### Objetivo da tarefa A
Formate como lista numerada tudo o que vai da entrada que contém "Win the Race" até a entrada que contém "Keir Breitenfeld (18, 600)", ambas incluídas, omitindo as linhas em branco.

### Trecho para leitura
+-------+

Representantes da Scania Brasil usam agromilícia para expulsar
camponeses de terras no Mato Grosso
“Ele [o segurança] me
xingava sempre: ‘grileira safada, merece três tiros
na cara’. A gente passava caladinho. E eles lá com as armas nas mãos, rodava a
arma no dedo, às vezes dava um tiro pra assustar”, contou Gisele. “A
última vez eles me atacaram com um revólver, o pessoal juntou, fez um rebuliço.
Era muita ameaça. Ele me falou que se desse um tiro na minha cara não ia
acontecer nada, porque estava protegido, tinha delegado a favor dele, um bom
advogado e que a fazenda podia proteger. E eu era pior que um cachorro,
entendeu?”, relatou Marcos
Os depoimentos foram dados ao Intercept por camponeses de Vila
Rica e Santa Terezinha, municípios da região Araguaia, no noroeste do Mato
Grosso, próxima às divisas do Pará e Tocantins. Dois assentamentos travam uma
batalha contra a Fazenda Fartura por 5 mil hectares de terra.
Segundo o Instituto de Terras do Mato Grosso, o
Intermat, órgão estadual de políticas fundiárias e gestão de informações
cartográficas, a área de conflito pertence ao estado. Ambos os grupos foram ou
são açoitados diariamente por seguranças da ATA – empresa de segurança privada
que atua como uma milícia armada –, contratados por Wilson Lemos de Moraes
Neto, herdeiro do império da Supergasbras.

+-------+

Entradas de dados coletadas
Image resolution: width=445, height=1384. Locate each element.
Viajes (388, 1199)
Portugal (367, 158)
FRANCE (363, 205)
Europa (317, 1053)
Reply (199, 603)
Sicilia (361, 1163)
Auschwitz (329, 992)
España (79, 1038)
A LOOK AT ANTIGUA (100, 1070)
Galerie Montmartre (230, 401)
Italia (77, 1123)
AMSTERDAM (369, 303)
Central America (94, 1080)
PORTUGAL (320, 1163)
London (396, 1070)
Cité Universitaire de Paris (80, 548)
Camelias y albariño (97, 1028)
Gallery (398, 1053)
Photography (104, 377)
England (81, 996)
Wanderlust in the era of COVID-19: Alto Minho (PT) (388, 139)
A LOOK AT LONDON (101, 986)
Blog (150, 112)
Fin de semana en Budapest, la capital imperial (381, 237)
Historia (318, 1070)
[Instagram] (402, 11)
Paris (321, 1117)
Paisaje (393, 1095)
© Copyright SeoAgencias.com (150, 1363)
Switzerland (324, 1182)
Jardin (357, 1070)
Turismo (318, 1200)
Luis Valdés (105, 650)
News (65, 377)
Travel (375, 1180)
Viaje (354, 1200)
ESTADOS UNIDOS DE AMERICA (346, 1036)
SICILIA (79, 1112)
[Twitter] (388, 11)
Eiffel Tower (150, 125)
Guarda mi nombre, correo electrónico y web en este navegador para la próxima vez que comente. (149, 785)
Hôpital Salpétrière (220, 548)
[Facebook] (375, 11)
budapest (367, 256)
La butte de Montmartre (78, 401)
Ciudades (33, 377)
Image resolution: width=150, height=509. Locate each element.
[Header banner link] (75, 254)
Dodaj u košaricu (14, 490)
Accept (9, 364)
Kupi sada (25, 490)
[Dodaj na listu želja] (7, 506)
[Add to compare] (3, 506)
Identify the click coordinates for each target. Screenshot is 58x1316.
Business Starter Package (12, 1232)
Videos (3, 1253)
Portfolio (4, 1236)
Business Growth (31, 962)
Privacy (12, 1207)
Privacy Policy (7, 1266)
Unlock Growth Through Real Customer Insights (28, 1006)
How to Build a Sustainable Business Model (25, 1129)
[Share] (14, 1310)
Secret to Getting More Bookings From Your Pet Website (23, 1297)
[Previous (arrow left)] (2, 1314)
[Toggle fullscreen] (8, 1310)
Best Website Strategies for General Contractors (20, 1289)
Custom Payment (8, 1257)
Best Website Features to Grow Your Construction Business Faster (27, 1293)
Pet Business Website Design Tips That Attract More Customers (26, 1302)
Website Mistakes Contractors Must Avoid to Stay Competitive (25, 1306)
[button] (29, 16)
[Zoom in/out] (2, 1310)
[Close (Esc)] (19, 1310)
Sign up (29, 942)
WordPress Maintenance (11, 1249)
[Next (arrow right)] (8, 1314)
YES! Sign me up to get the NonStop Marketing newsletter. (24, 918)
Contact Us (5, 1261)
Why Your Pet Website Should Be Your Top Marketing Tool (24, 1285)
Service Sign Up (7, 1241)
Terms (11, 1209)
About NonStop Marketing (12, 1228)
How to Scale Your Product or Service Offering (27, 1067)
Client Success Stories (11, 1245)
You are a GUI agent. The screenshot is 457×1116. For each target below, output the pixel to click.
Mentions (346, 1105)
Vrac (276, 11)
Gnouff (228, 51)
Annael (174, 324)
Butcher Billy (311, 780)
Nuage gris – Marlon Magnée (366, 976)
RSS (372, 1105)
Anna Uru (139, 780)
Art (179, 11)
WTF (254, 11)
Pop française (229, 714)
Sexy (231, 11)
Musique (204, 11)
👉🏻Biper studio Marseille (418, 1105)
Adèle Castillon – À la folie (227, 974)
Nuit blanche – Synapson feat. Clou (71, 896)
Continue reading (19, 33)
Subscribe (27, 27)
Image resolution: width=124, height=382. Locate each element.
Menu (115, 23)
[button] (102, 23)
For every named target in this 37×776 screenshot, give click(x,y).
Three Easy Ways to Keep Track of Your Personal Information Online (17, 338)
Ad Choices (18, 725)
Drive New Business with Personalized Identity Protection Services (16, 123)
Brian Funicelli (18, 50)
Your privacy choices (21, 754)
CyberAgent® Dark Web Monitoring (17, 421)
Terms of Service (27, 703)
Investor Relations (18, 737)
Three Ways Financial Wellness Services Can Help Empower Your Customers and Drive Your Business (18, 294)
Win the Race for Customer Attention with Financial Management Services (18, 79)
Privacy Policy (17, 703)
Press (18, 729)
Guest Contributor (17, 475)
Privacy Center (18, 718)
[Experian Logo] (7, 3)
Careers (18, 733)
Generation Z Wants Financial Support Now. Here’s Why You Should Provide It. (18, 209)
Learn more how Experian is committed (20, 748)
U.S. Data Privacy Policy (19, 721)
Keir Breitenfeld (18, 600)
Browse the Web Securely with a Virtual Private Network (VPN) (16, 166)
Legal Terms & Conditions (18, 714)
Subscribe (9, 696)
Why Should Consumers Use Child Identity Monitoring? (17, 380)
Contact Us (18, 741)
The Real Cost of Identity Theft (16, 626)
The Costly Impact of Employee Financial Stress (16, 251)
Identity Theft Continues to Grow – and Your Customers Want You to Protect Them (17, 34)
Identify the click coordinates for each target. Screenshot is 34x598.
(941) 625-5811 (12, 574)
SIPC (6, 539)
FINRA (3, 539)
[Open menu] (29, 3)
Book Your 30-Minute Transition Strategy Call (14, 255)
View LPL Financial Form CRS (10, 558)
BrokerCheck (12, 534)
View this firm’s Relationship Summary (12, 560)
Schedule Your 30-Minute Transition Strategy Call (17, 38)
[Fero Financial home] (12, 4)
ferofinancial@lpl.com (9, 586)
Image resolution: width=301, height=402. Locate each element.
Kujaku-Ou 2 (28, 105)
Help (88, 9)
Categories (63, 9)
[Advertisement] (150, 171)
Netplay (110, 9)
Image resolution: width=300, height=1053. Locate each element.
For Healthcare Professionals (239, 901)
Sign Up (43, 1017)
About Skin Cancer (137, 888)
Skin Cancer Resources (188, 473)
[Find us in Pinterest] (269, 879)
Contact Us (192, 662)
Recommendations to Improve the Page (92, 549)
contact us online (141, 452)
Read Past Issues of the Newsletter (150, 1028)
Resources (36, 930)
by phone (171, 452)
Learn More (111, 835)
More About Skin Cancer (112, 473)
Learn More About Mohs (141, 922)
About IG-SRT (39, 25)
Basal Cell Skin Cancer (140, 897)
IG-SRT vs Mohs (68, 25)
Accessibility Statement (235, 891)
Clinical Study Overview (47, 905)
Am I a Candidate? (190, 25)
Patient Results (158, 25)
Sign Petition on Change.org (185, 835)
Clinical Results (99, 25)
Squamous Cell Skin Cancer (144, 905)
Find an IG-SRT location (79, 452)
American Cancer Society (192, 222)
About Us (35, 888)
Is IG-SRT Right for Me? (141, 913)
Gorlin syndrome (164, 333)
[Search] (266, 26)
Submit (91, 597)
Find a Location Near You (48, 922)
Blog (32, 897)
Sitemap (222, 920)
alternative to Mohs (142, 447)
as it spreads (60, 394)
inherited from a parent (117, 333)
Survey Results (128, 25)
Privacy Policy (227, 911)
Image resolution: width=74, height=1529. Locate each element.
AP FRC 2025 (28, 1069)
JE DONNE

+-------+

### Objetivo da tarefa B
Prossiga com o texto sobre a disputa de terras com a Fazenda Fartura, no Mato Grosso, a partir do ponto em que ele termina.

### Resposta da tarefa A
1. Win the Race for Customer Attention with Financial Management Services (18, 79)
2. Privacy Policy (17, 703)
3. Press (18, 729)
4. Guest Contributor (17, 475)
5. Privacy Center (18, 718)
6. [Experian Logo] (7, 3)
7. Careers (18, 733)
8. Generation Z Wants Financial Support Now. Here’s Why You Should Provide It. (18, 209)
9. Learn more how Experian is committed (20, 748)
10. U.S. Data Privacy Policy (19, 721)
11. Keir Breitenfeld (18, 600)

### Resposta da tarefa B
Ainda que os relatórios do próprio Intermat mostrem
que a fazenda se diz erroneamente donas de algumas áreas públicas, o Fórum da
Comarca de Vila Rica tende a favorecer nas disputas judiciais pela terra a
família Lemos de Moraes, que tem uma longa história de poder na região.
O Intercept consultou
três processos na comarca de Vila Rica sobre o caso e, em todos, o mesmo juiz,
Ivan Lúcio Amarante, deu decisão favorável aos empresários. A
Corregedoria-Geral da Justiça não comentou o caso – apenas esclareceu que
“conforme determinação do Conselho Nacional de Justiça, magistrados se
manifestam sobre casos em andamento apenas no processo”. E informou que todos
os casos são públicos e, por isso, os fundamentos das decisões podem ser
checados no site do PJe.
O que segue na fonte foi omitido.